**Data records**:
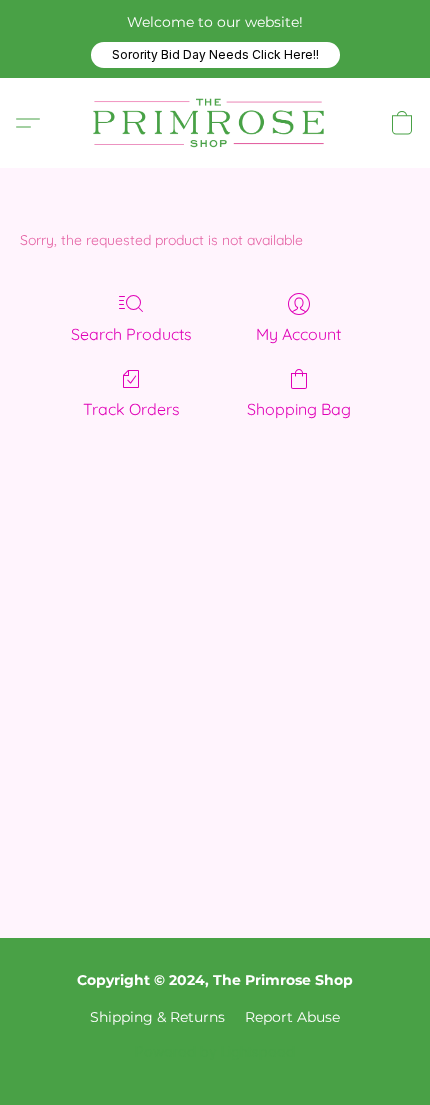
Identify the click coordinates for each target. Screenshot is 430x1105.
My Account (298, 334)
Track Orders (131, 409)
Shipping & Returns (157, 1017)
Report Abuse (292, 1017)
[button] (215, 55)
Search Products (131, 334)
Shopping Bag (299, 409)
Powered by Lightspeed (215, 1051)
--
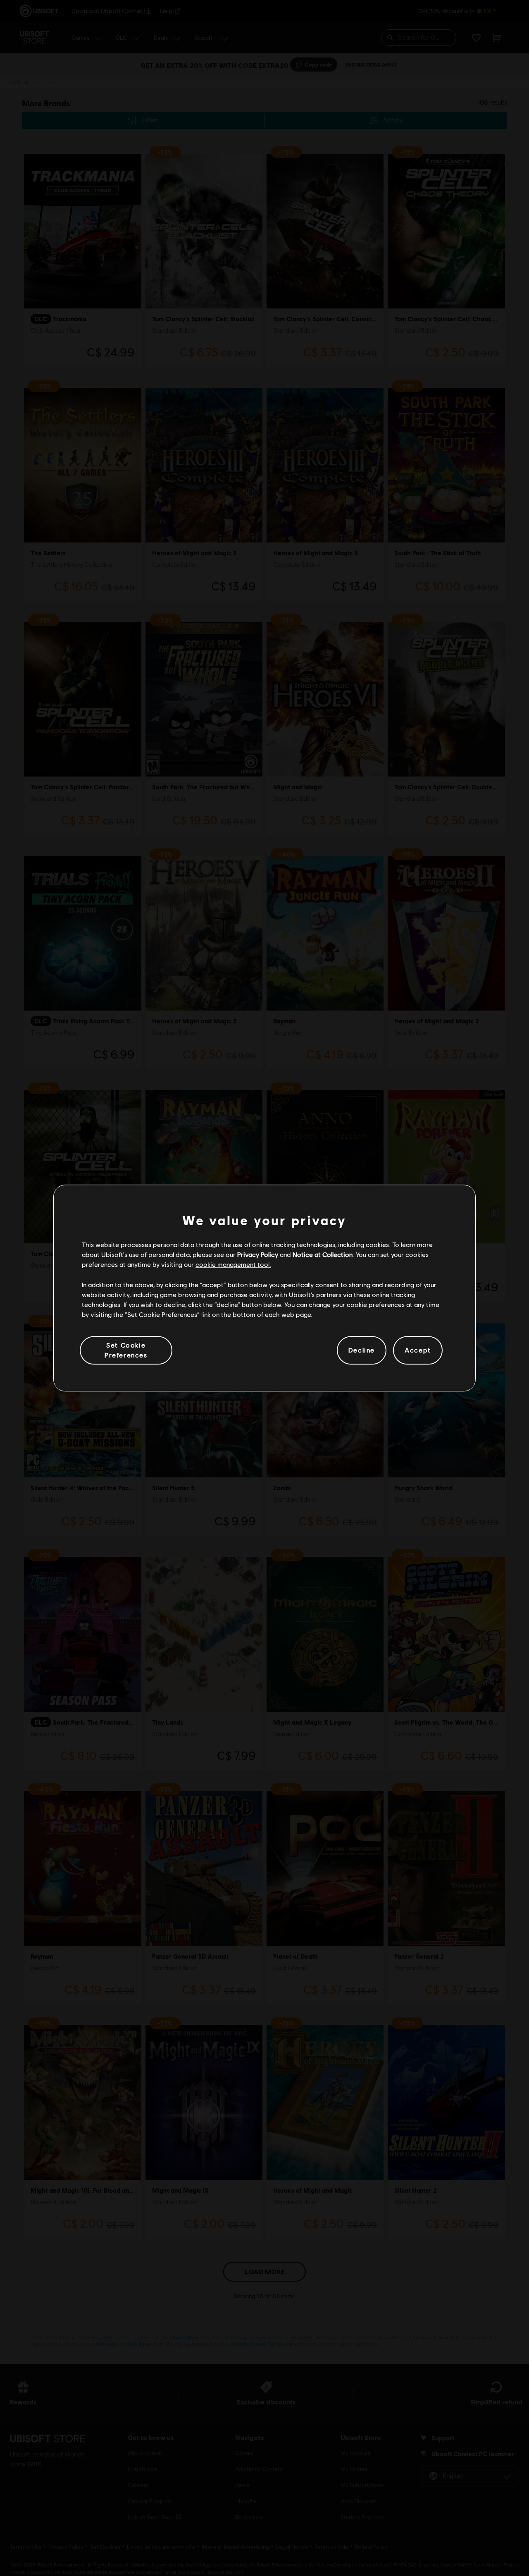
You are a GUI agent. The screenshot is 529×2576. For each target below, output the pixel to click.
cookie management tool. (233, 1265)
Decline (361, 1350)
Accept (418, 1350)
--
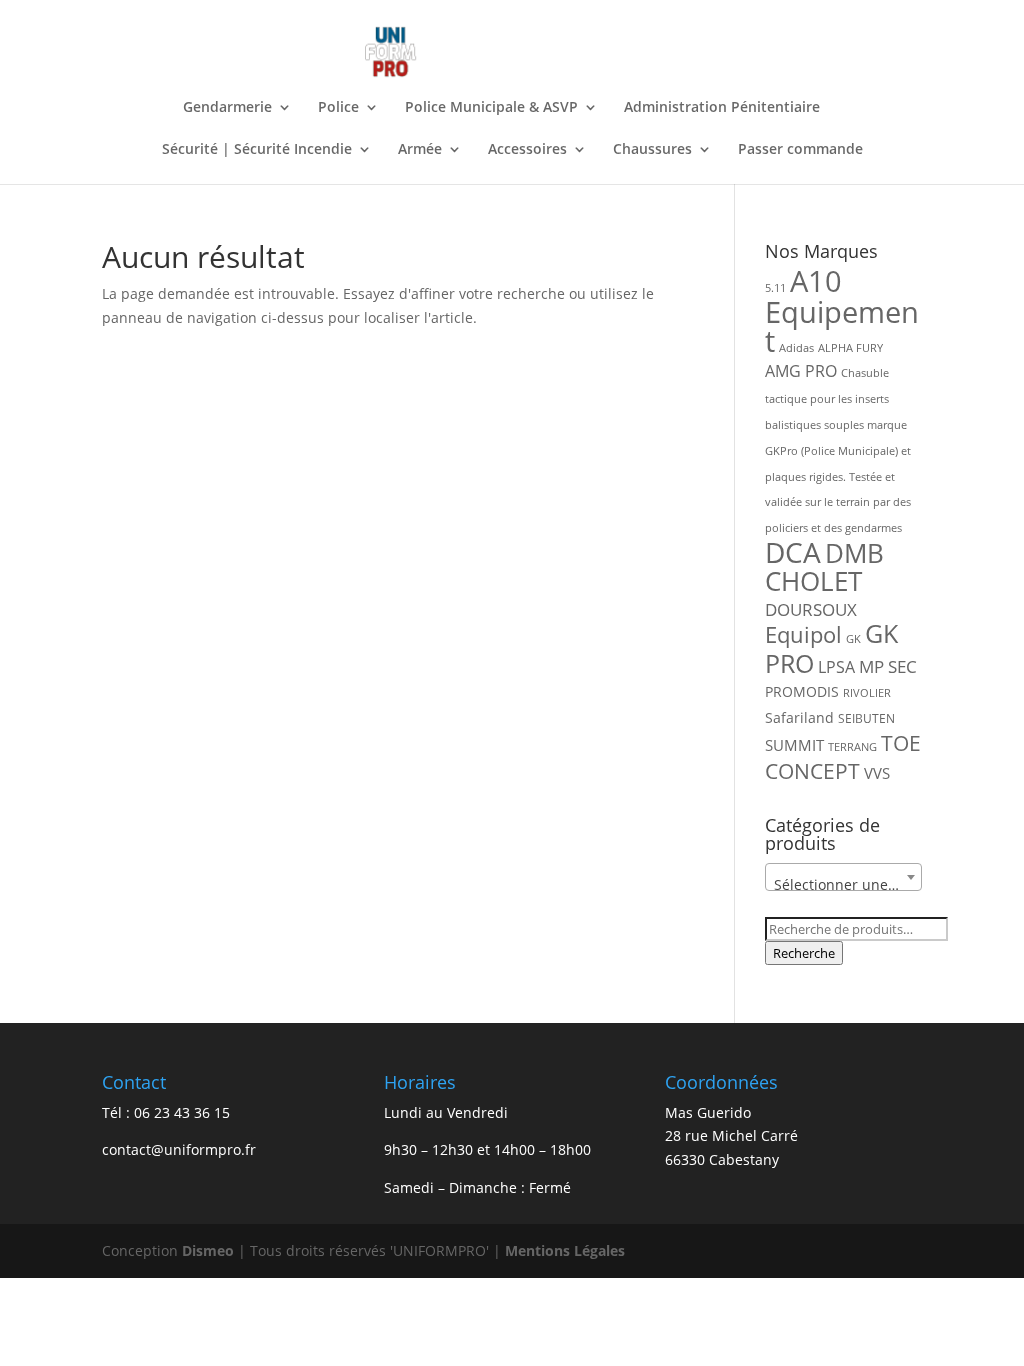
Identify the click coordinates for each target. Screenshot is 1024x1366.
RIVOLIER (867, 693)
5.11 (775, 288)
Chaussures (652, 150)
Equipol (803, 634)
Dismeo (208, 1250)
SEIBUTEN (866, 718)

**Problem statement**:
Going down the listing above, begin printing at the line with "Screenshot is 430x1105." and finish with the line with "Powered by Lightspeed (215, 1051)", exactly as they appear.

**The answer**:
Identify the click coordinates for each target. Screenshot is 430x1105.
My Account (298, 334)
Track Orders (131, 409)
Shipping & Returns (157, 1017)
Report Abuse (292, 1017)
[button] (215, 55)
Search Products (131, 334)
Shopping Bag (299, 409)
Powered by Lightspeed (215, 1051)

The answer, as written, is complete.